→ **DATASET ENTRIES**:
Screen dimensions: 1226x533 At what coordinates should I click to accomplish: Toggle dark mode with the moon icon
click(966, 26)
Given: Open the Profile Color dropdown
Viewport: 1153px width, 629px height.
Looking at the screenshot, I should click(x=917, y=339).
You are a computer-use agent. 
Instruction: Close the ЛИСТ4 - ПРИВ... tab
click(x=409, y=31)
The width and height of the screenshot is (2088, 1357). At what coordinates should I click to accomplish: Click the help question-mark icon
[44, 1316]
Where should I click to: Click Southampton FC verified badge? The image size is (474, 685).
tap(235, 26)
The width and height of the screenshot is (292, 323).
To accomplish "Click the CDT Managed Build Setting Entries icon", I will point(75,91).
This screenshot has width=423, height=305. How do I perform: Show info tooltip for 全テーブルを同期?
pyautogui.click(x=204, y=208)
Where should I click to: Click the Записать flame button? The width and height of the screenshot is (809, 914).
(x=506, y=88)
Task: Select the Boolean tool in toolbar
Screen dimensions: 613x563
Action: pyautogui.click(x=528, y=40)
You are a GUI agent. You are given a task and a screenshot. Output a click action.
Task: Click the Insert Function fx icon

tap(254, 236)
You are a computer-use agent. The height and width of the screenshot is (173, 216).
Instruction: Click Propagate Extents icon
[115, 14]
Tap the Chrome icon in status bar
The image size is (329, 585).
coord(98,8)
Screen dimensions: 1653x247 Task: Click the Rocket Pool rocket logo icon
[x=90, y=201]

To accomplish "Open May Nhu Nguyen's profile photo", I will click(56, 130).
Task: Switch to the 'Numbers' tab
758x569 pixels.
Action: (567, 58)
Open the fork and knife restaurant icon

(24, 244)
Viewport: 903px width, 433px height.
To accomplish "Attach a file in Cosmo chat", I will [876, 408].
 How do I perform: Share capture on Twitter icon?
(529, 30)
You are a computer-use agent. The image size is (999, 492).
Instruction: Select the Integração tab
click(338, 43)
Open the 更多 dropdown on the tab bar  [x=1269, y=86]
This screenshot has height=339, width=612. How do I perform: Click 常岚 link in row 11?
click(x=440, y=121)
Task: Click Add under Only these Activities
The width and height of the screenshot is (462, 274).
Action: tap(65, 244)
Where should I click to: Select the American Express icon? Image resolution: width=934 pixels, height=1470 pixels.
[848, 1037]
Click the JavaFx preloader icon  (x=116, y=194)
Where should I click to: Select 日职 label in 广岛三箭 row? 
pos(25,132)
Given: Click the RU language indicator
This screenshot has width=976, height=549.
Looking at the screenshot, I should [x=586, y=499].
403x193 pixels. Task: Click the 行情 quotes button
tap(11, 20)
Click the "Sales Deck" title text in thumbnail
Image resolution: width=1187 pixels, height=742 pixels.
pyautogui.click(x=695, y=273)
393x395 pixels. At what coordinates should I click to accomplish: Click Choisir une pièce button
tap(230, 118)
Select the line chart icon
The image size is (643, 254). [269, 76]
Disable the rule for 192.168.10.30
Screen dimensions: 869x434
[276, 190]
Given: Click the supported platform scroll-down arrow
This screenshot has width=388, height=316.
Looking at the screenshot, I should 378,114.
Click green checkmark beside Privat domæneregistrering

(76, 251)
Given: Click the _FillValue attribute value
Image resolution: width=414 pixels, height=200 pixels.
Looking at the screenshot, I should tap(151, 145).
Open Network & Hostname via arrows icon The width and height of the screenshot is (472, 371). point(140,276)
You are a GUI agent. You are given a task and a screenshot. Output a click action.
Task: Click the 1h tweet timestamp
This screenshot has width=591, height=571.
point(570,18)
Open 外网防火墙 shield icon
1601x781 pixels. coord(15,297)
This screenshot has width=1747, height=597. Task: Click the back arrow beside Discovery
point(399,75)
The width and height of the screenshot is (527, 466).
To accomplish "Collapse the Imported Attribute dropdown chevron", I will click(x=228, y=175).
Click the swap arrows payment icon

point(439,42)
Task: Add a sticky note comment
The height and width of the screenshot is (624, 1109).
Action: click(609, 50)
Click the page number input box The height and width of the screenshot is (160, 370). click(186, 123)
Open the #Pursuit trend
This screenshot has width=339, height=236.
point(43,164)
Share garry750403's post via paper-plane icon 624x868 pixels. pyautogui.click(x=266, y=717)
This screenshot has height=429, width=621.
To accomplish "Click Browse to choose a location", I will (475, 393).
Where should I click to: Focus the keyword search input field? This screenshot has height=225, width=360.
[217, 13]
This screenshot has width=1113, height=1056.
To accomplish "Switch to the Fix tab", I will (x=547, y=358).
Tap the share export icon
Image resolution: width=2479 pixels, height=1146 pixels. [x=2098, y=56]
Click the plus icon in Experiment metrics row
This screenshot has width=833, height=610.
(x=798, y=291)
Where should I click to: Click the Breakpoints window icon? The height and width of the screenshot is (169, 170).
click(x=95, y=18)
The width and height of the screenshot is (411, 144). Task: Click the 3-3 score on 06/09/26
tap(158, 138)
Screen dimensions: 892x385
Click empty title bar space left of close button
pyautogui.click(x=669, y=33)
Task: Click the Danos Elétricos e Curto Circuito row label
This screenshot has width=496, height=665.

→ **TASK GOAL**:
If a line of the data holds the string "will", list it.

→ **RESPONSE FOR THIS EXERCISE**:
To accomplish "Click the CDT Managed Build Setting Entries icon", I will point(75,91).
To accomplish "Open May Nhu Nguyen's profile photo", I will click(56, 130).
To accomplish "Attach a file in Cosmo chat", I will [876, 408].
To accomplish "Collapse the Imported Attribute dropdown chevron", I will click(x=228, y=175).
To accomplish "Click Browse to choose a location", I will (475, 393).
To accomplish "Switch to the Fix tab", I will (x=547, y=358).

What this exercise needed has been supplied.